Back to Business as Usual?

America is a nation of optimists. That’s one of our best qualities in good and bad times. But we should not let optimism trump realism.

Polls suggest Americans believe the worst is over in terms of terrorist attacks against the United States. I fervently hope that the worst is over. But prudence, not to mention common sense, doesn’t give us the luxury to believe it.

New York’s mayor, Rudy Guiliani, has been pitch-perfect in his response to the attacks. He says people have a right to be fearful, but that they should recognize the slim likelihood of being a target themselves. We take risks every day we awaken in this world. We don’t let the manifest dangers of driving prevent us from going to work.
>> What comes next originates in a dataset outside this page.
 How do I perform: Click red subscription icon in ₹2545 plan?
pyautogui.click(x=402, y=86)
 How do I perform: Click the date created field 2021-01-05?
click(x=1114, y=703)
This is an open society. It is open to some kinds of attack, because of the nature of the society, which is why there may be terrible inevitability of new attacks. Close everything down, and we’ll still be vulnerable — and we’ll destroy our economy in the process. That’s what the terrorists want, and that’s what they may get when and if they pull off another attack.
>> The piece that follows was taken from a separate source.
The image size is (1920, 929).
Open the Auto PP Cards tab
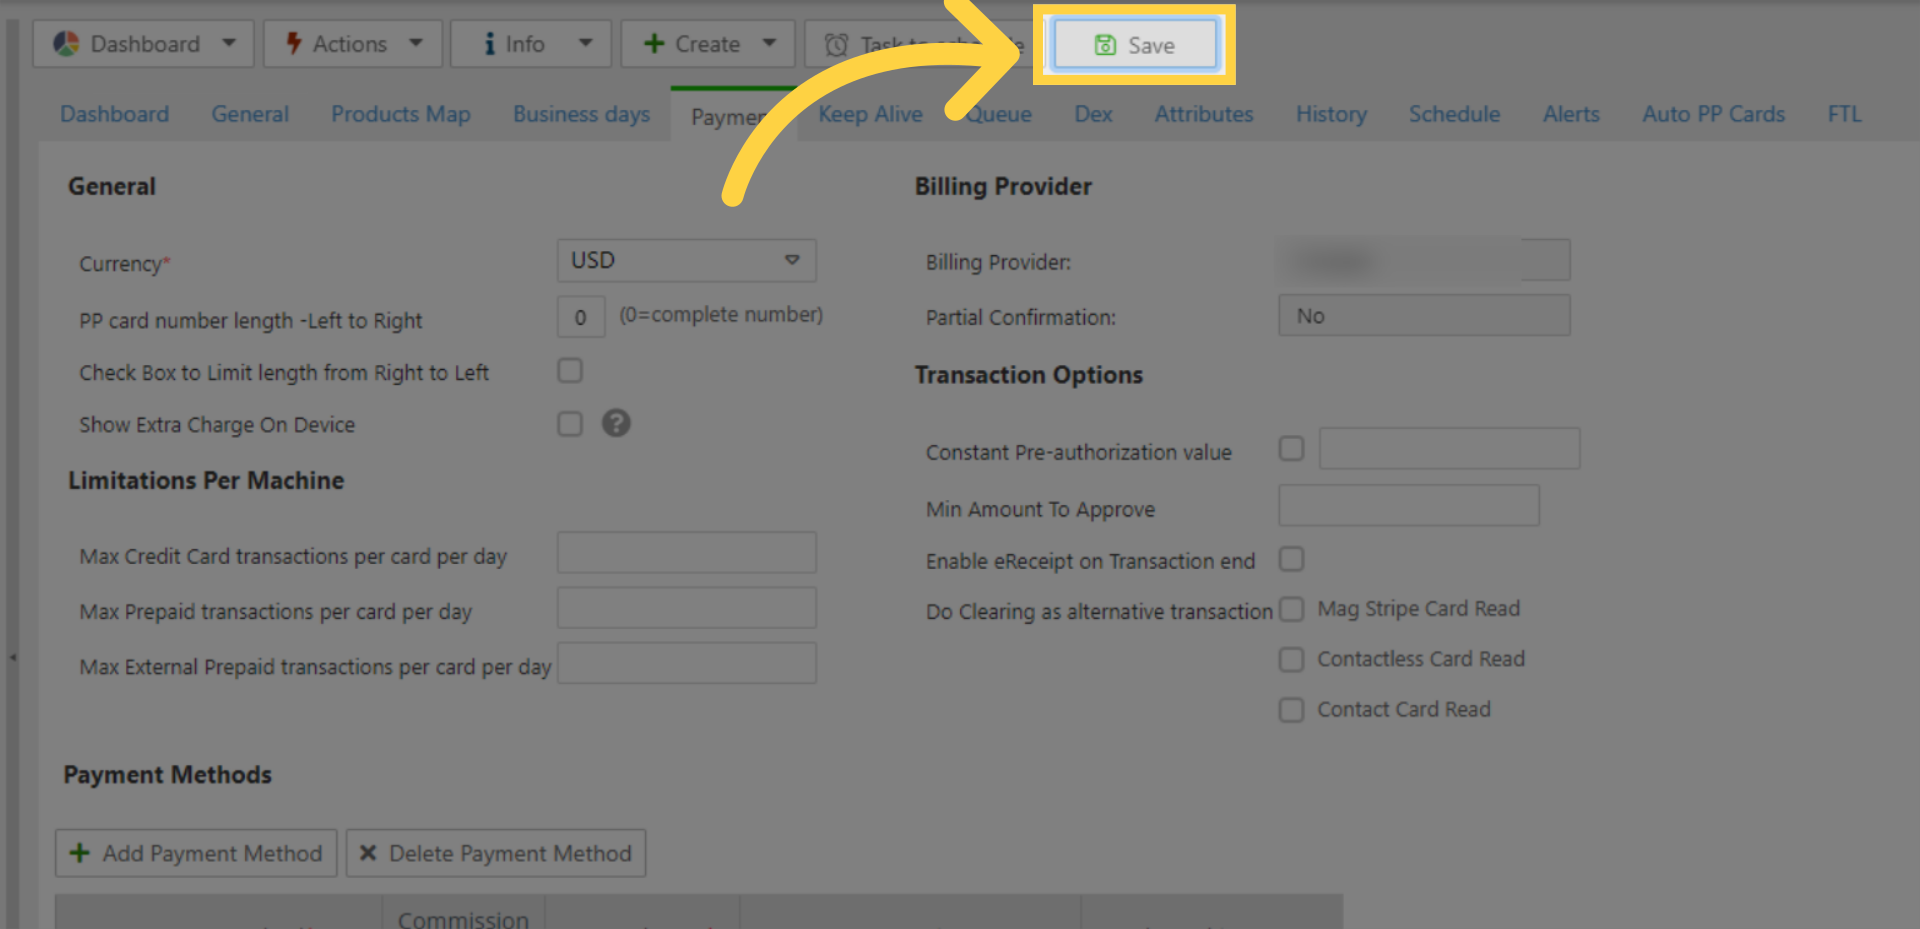click(x=1713, y=114)
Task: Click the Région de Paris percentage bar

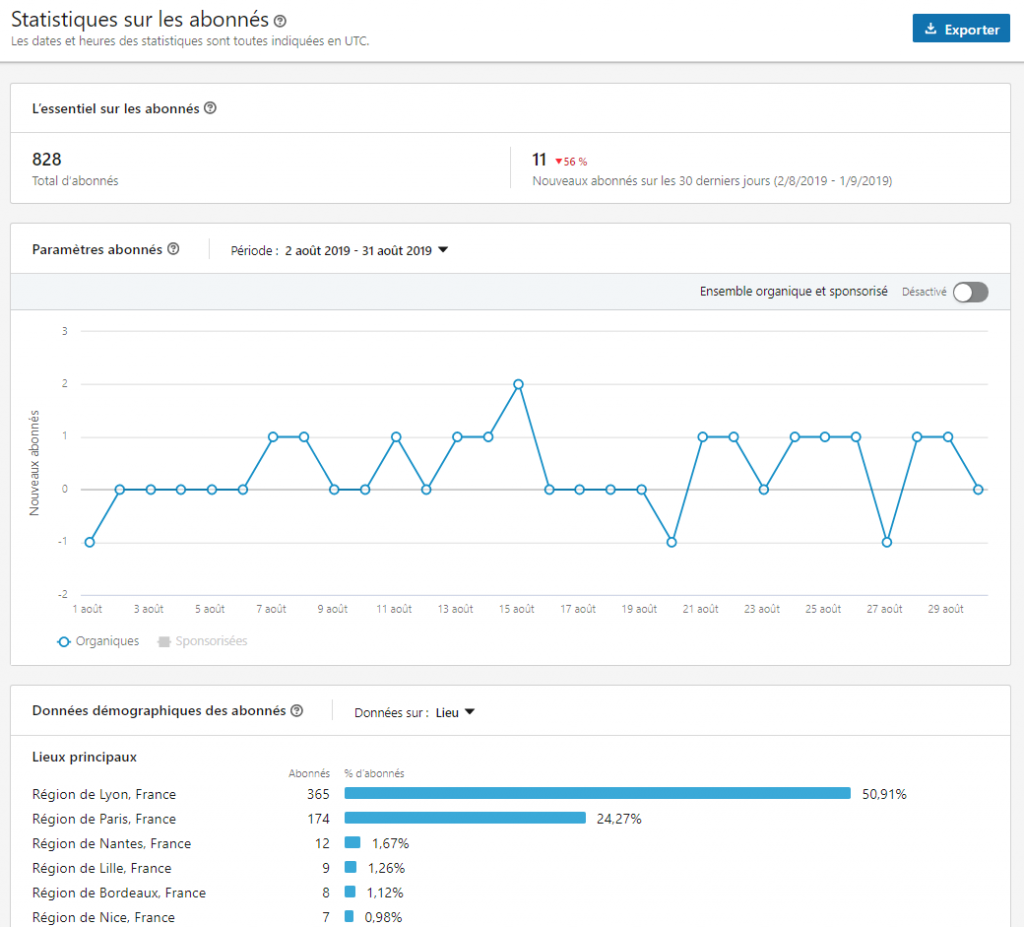Action: 465,818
At a conference a year ago, one of the speakers talked about something that stayed with me — and now resonates more than ever. He noted that modern society gives a single person or small group enormous leverage to create harm. So true, and so troubling.

Going to work and getting our families back on a somewhat even keel are absolutely the right things to do. Returning to business as usual seems wrong, somehow. This is a good time for an exercise most of us don’t do — reassessing our lives.
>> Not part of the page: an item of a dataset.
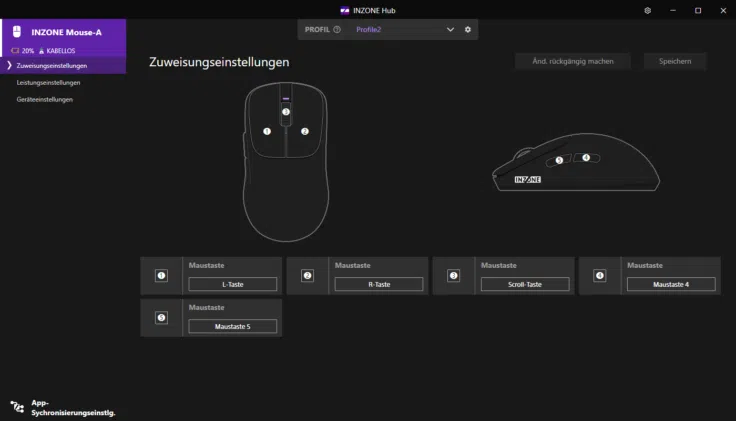The image size is (736, 421).
Task: Open the R-Taste assignment selector
Action: click(378, 284)
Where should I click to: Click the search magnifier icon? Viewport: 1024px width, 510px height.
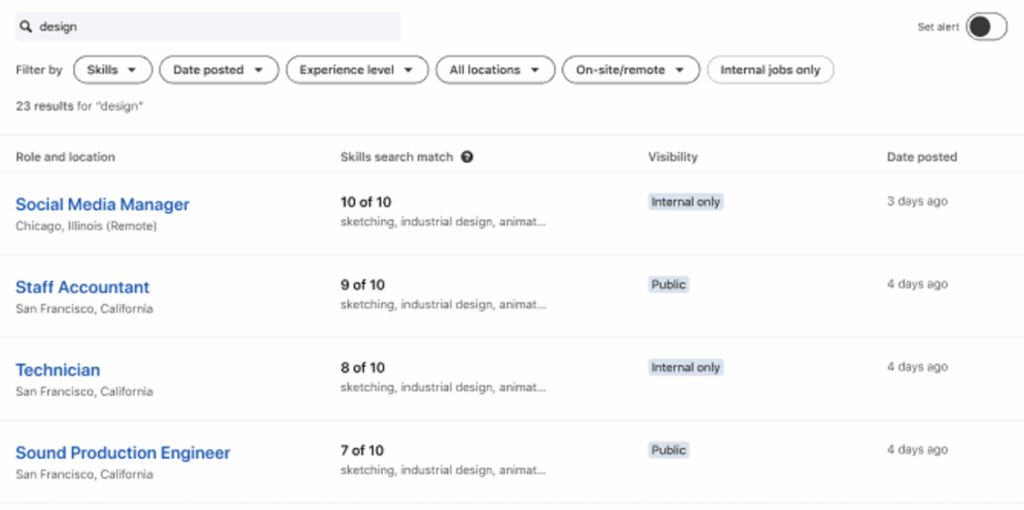tap(26, 27)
This isn’t a suggestion to go live in a cave and meditate. It’s an invitation to look deep inside in coming days and weeks. If we like what we find, all the better. But it’s never too late to start changing the parts of us we don’t like so much. Life may be short. But as long as we draw breath we should live it fully.

Note: Guliani is reportedly thinking about trying to stay in office through a change in NYC’s term-limits law. Big mistake. He’s been a great mayor during the past two weeks, but he should be respectful of the law. Sudden changes in law are almost always bad, as we’re seeing with the anti-liberty anti-terrorist provisions the Bush administration is trying to ram through Congress before anyone has a chance to think it through.